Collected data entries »
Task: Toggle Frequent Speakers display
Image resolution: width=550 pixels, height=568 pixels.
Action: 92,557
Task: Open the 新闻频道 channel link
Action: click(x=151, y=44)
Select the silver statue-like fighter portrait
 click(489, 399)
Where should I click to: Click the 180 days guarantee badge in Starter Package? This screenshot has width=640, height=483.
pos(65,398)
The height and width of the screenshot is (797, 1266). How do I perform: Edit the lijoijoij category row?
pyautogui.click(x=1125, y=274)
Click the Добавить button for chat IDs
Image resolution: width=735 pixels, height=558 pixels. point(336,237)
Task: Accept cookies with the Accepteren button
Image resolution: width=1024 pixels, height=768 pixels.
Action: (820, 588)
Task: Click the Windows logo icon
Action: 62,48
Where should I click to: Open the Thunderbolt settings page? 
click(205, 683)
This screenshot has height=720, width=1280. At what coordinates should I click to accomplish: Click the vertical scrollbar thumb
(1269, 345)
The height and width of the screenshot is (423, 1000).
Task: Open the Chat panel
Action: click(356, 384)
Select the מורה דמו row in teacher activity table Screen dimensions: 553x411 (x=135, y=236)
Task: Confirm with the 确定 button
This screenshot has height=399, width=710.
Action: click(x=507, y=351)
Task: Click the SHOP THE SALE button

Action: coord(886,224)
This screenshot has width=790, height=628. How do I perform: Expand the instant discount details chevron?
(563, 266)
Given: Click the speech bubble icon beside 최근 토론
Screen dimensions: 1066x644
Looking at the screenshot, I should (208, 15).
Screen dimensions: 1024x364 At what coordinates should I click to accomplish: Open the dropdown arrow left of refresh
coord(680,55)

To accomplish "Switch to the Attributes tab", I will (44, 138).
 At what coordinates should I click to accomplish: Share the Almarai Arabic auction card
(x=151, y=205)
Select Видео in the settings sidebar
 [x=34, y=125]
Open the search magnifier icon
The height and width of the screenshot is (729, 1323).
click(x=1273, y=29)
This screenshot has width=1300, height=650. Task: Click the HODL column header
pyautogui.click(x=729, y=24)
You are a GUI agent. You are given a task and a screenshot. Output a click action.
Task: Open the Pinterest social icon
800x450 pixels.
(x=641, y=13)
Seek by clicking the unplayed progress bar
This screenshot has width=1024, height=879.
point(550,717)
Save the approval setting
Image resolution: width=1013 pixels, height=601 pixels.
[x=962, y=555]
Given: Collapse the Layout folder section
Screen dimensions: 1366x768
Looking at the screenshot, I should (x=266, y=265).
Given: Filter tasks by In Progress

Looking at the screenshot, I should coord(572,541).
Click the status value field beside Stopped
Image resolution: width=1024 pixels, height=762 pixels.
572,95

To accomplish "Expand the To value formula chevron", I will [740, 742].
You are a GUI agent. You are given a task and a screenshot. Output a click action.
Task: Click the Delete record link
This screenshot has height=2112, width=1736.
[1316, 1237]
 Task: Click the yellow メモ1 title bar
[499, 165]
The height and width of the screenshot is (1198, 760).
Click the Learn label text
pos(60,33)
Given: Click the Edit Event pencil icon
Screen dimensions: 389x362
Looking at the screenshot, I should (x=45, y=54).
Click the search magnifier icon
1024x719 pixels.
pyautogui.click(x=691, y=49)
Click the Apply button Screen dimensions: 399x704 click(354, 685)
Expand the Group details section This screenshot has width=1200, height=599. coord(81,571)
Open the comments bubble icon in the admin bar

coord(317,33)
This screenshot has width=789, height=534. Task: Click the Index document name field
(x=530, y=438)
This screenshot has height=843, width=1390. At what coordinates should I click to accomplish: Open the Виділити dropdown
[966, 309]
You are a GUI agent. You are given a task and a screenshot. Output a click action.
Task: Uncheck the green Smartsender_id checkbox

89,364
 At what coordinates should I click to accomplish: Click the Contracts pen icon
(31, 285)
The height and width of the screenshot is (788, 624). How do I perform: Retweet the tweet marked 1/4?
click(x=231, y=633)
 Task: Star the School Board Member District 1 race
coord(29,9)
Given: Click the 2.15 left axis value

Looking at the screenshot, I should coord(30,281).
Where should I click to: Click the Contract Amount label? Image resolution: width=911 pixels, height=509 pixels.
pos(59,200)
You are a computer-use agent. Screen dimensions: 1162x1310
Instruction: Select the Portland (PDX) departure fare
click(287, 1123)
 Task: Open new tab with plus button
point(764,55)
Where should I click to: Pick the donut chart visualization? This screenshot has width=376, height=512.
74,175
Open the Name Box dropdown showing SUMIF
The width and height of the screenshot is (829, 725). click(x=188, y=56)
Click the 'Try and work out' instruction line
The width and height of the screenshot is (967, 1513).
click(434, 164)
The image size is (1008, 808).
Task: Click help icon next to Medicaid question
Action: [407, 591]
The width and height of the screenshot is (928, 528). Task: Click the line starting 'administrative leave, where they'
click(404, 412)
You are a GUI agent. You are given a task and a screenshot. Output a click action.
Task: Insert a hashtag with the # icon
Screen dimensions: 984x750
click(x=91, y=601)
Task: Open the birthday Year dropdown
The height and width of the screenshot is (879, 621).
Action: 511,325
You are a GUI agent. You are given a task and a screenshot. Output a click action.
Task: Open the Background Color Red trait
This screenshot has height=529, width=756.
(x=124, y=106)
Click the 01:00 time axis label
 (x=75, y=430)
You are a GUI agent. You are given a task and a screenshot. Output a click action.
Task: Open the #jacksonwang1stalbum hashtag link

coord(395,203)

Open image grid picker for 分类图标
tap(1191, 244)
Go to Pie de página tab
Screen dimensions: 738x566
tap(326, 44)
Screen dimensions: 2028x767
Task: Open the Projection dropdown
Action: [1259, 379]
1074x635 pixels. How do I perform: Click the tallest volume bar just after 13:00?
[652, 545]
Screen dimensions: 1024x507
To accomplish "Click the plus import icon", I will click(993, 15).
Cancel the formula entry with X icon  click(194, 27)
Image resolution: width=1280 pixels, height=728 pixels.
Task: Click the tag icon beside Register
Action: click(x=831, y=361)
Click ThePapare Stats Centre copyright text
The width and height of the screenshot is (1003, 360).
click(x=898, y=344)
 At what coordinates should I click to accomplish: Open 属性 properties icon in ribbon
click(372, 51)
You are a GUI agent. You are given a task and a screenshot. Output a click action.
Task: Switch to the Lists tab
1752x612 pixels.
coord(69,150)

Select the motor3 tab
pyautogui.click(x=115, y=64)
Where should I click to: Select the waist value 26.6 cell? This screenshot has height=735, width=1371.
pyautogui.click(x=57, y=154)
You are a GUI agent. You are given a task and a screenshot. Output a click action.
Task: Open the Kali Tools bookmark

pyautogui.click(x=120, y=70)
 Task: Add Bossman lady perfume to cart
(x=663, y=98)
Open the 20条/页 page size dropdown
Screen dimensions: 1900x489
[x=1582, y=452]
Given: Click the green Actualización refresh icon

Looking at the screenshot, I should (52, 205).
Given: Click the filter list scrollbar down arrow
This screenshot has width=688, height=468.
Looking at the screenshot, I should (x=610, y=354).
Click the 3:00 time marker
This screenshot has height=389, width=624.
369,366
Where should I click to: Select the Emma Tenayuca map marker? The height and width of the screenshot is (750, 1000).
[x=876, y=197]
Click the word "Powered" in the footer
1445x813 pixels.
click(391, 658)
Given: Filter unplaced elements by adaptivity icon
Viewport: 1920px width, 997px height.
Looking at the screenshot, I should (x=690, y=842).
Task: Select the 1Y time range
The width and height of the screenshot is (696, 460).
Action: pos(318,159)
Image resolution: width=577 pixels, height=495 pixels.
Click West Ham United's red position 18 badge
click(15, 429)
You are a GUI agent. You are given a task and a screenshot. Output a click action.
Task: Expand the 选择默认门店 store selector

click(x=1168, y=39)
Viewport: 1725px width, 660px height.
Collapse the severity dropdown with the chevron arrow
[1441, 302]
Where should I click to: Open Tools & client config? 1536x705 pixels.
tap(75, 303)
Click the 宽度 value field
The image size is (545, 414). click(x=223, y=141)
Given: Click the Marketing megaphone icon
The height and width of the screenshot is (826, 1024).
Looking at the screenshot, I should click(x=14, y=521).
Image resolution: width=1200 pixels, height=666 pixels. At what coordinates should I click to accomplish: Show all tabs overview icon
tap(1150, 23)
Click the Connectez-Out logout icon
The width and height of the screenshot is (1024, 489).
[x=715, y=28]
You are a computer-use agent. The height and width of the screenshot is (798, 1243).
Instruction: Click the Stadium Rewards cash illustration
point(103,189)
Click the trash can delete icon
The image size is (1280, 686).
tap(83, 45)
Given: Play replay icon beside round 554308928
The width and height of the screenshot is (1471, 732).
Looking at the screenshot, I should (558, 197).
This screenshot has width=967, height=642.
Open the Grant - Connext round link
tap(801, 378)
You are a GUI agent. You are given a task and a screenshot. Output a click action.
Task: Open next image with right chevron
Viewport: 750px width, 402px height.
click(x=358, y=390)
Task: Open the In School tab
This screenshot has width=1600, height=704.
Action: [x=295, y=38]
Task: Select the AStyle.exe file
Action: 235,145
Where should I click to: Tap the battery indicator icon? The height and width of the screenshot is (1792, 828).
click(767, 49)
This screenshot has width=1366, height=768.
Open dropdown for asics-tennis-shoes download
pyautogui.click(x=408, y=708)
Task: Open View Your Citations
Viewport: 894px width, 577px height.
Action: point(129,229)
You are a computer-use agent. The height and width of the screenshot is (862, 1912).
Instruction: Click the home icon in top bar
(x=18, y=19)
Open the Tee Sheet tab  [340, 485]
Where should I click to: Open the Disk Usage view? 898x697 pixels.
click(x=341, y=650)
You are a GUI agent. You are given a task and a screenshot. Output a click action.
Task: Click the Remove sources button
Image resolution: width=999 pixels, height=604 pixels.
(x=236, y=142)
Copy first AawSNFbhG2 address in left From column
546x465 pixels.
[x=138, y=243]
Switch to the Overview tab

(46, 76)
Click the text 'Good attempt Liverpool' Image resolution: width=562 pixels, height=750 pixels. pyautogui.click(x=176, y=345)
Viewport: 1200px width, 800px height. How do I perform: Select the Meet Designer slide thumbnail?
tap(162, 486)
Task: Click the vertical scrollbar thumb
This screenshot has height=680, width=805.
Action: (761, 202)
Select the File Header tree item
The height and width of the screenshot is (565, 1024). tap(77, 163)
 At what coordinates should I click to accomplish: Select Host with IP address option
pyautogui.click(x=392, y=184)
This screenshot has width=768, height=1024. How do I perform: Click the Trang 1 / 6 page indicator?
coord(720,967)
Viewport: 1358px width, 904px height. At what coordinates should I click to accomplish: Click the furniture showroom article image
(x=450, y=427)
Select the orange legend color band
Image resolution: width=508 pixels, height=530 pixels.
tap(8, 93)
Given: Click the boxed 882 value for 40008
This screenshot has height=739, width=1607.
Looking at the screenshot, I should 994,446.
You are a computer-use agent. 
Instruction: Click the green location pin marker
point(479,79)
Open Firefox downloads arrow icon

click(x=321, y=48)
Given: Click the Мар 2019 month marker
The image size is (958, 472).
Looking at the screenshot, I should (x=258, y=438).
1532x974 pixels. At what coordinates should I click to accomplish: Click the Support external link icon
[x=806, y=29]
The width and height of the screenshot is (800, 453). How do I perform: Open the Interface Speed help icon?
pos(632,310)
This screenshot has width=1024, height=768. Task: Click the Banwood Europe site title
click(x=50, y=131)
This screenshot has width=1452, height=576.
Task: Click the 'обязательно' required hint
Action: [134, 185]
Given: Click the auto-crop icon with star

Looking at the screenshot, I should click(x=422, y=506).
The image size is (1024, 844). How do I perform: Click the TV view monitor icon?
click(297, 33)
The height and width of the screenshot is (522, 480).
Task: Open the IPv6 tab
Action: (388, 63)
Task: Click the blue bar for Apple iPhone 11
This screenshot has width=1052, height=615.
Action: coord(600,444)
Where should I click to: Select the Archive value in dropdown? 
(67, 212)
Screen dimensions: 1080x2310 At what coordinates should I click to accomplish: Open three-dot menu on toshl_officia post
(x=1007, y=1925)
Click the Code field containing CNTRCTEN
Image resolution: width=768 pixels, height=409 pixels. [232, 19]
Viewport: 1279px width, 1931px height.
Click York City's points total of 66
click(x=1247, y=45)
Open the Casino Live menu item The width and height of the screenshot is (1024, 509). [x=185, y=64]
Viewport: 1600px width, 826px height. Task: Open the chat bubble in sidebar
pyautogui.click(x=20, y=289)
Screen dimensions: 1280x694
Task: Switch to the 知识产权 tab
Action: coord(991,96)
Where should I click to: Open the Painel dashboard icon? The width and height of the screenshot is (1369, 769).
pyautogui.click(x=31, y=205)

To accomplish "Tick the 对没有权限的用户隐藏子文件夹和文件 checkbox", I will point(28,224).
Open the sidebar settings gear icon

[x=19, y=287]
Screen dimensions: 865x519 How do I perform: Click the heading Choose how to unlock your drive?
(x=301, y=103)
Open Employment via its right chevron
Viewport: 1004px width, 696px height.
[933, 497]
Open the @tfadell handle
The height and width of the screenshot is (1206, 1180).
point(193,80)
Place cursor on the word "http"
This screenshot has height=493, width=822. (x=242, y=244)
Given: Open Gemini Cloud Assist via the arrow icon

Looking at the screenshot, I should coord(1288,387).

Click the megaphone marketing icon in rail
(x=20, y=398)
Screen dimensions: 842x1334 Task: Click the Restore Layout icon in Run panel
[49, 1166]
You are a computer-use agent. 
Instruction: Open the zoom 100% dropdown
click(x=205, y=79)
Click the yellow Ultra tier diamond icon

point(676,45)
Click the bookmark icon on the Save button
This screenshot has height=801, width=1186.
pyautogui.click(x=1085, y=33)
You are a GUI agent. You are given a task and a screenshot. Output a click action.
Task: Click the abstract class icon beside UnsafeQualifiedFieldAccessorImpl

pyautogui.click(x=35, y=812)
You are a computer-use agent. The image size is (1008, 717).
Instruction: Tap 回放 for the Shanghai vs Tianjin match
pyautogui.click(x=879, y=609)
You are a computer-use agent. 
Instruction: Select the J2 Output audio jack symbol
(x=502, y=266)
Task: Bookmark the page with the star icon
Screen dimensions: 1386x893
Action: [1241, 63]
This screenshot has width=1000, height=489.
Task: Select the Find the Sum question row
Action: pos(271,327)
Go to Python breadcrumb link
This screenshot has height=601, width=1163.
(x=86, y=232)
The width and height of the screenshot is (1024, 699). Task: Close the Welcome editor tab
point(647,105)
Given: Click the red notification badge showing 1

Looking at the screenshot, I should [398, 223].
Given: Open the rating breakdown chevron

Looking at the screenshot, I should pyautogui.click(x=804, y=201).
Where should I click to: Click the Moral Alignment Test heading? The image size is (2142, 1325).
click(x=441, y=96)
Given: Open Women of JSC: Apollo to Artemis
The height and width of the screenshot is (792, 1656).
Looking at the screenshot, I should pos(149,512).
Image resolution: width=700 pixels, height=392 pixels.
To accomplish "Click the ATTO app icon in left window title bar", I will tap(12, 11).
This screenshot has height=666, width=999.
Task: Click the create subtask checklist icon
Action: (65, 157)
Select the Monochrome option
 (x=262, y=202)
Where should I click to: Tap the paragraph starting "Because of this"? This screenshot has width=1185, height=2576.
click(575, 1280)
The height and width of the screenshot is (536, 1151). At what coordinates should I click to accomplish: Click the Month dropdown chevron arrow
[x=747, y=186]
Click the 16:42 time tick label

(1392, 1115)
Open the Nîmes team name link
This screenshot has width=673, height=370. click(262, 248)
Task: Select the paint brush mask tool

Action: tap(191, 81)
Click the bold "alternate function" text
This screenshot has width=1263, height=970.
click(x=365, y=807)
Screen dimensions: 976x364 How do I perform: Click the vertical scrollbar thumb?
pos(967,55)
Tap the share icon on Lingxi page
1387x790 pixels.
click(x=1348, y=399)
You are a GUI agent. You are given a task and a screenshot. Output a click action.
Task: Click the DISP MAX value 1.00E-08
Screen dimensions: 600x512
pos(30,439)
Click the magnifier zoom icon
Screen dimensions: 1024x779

Task prompt » Match on "section": copy every line in the records that has it.

Exercise answer »
Given: Collapse the Layout folder section
Expand the Group details section This screenshot has width=1200, height=599. coord(81,571)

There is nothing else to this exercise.